Our technical director explains why Code Enigma is making the switch to Dreamweaver and what that means for our workflow

Photo of Greg Harvey
Tue, 2014-04-01 06:31By greg

Developers are always arguing over which IDE is the best. Is it Sublime Text 2, Netbeans, PHP Storm, Vim, Eclipse - no, everyone hates Eclipse, except for me, it seems - but you know what I mean. Well, at Code Enigma we're sick of IDE autocracy and the religious wars of words that come with it. We have decided to go back to Dreamweaver and enforce it from the top down.

That probably seems like a strange move, and one perhaps unpopular within a company that is usually fairly open to free choice of software by the team, but we’re confident of success. So why Dreamweaver?

Well for a starter, familiarity. Most of our team have used it in the past, and those who haven't can learn it quickly. Although Steve and I don’t do much development these days, it’s fair to say we’re still familiar with the Dreamweaver UI, perhaps more so than other IDEs, so it also allows us to get involved more easily with projects.

But mainly it allows us to be more competitive and drive down costs for our customers. This applies in many ways.

For one, no more time-consuming writing of JavaScript or CSS. We've seen how long it takes to do these responsive themes using the latest software. Dreamweaver does all that stuff for you and all you have to do is point and click and save. And anyone can do it, we don't need to rely on front-end developers and their shaky Ruby stacks. In fact, we can just hire interns for that stuff once we move back to Dreamweaver. We don’t even need ‘front-enders’.

Along similar lines, prototyping as a separate exercise is unnecessary with Dreamweaver. Because you can just draw your HTML pages with ‘layers’, there’s no need to work in separate tools for wireframing. There’s also no need to move again when it comes to implementation, you can add colours, fonts, etc. directly to your wireframes in HTML, in Dreamweaver, saving a ton of time and money. Once fiddling about with dirty ‘theming engines’ is a thing of the past, we’re sure our customers will see a significant cost saving. And for those who insist on some mobile support, we can easily template mobile versions of their websites.

Plus the excellent Dreamweaver ‘template’ system means our customers can just edit the pages in place, if we furnish them with the appropriate client software. In fact, in many cases we may not use Drupal any more, because with good Dreamweaver template set-up we can have HTML pages with gaps in so clients can fill in the pages themselves. Let’s face it, most people don’t really have enough to say to justify a CMS anyway!

Then there’s the important considerations around hosting and supporting. Firstly, there’s the huge performance enhancement of not having a dynamic CMS in the background at all. You can host this with a simple web server, even IIS.
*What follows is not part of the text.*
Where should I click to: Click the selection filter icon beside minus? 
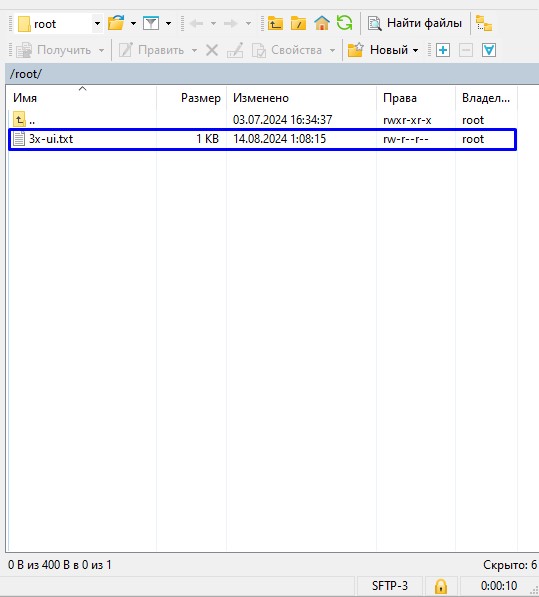(489, 50)
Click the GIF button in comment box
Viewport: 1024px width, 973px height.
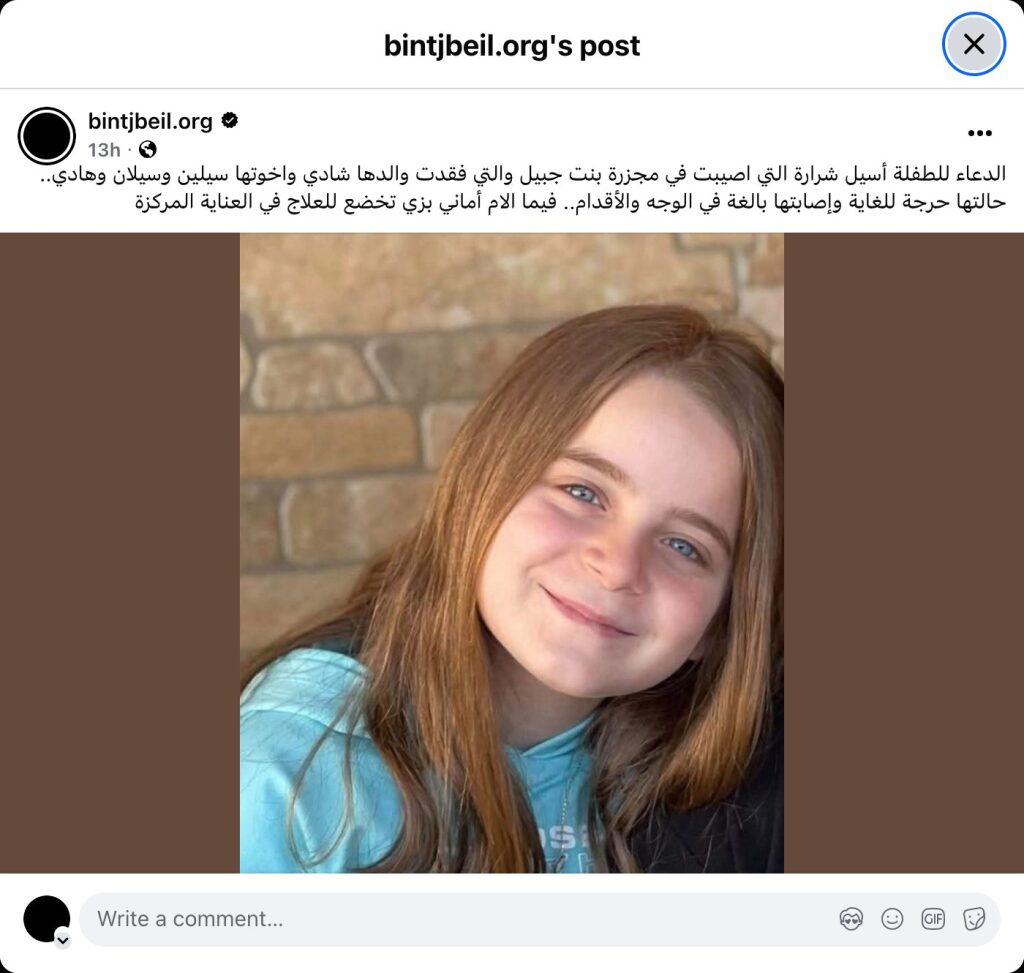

Finally, it has a beautiful workflow built in for FTP, so we can stop worrying about public keys and Jenkins and ssh and all that stuff. Those kinds of devops are expensive, we probably spend 25% of our money on supporting our developers with deployment tools and associated services. We can make our products a lot cheaper by re-deploying our devops team as Dreamweaver operators and just doing HTML over FTP. We plan to keep on one administrator to look after our Windows servers, hopefully Mig, as he has a particular love for Microsoft. Heck, we can even offer budget hosting on shared Godaddy accounts for clients on a really tight budget.

Don’t think for one moment we did all this without any consultation with the development team. We were careful to run this by our senior developer in France, Pascal Morin, and he gave it his ringing endorsement (he shrugged and said ‘pourquoi pas’). We figure the rest of the team will be just as delighted with the move. So Dreamweaver here we come! Happy days are here again! Steve and I might just start coding again... watch this space.